Response: No-fault claims account for 4% to 5% of hospital revenue, so a reduction in reimbursement would be unlikely to drive providers out of business. There are thousands of CPT codes for providers to describe the care they have provided for an accident victim. If the level of care for two patients is different, the providers will code the care differently. Therefore, different patient needs should not explain different reimbursement rates for the same CPT codes, depending on the type of insurer that is paying for the coverage.
Opposing Argument
The Michigan Legacy Claims Association would not be transparent under the bill. Senate Bill 248 (S-3) would require the new incorporated association to comply with FOIA requests and hold its meetings in a place open to the public, but it would not extend those requirements to the former association (the current MCCA). The legacy association still would not be required to share data or allow the public to see its rate-setting process.
Response: There is a pending court case regarding whether the MCCA is subject to FOIA disclosure. Requirements concerning the existing association should not be changed until that case is resolved.
Opposing Argument
None of the language in Senate Bill 248 (S-3) would require auto insurance companies to lower rates for policy holders. It is possible that lower costs would lead to higher profits for the insurers, rather than lower payments for drivers.

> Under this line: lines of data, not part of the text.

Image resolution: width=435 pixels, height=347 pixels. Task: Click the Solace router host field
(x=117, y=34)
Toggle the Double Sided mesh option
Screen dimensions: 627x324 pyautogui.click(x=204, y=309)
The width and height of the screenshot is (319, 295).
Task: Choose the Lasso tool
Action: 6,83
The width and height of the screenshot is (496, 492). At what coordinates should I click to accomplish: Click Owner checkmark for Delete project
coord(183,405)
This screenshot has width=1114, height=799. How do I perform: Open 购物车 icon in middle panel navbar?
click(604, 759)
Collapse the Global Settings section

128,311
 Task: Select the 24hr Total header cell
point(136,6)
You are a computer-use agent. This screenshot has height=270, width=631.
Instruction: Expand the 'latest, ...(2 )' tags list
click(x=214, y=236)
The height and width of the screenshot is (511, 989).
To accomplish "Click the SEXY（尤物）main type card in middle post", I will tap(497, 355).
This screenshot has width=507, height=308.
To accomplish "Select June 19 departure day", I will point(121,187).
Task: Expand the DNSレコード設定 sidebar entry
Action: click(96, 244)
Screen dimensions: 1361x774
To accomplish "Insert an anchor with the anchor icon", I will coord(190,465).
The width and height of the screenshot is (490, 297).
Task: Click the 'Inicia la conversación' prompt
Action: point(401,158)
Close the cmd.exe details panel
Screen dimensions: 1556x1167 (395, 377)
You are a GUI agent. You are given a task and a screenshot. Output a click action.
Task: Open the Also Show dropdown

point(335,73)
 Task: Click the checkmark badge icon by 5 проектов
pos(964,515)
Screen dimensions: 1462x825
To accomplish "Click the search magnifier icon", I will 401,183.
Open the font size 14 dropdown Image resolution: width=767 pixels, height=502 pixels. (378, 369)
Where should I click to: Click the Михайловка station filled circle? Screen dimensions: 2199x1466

Response: Michigan has many auto insurers operating within the State. The marketplace is competitive, and the main concern for many potential customers is the premium. It is in the insurance companies' best interests to offer premiums at the lowest level that is actuarially sound in order to attract more customers.
FISCAL IMPACT
The bill would appropriate $150,000 General Fund to the Department of Insurance and Financial Services for the purpose of producing a report on the effects of the bill. The bill would have no fiscal impact at the local level.
Fiscal Analyst: Glenn Steffens
This analysis was prepared by nonpartisan Senate staff for use by the Senate in its deliberations and does not constitute an official statement of legislative intent.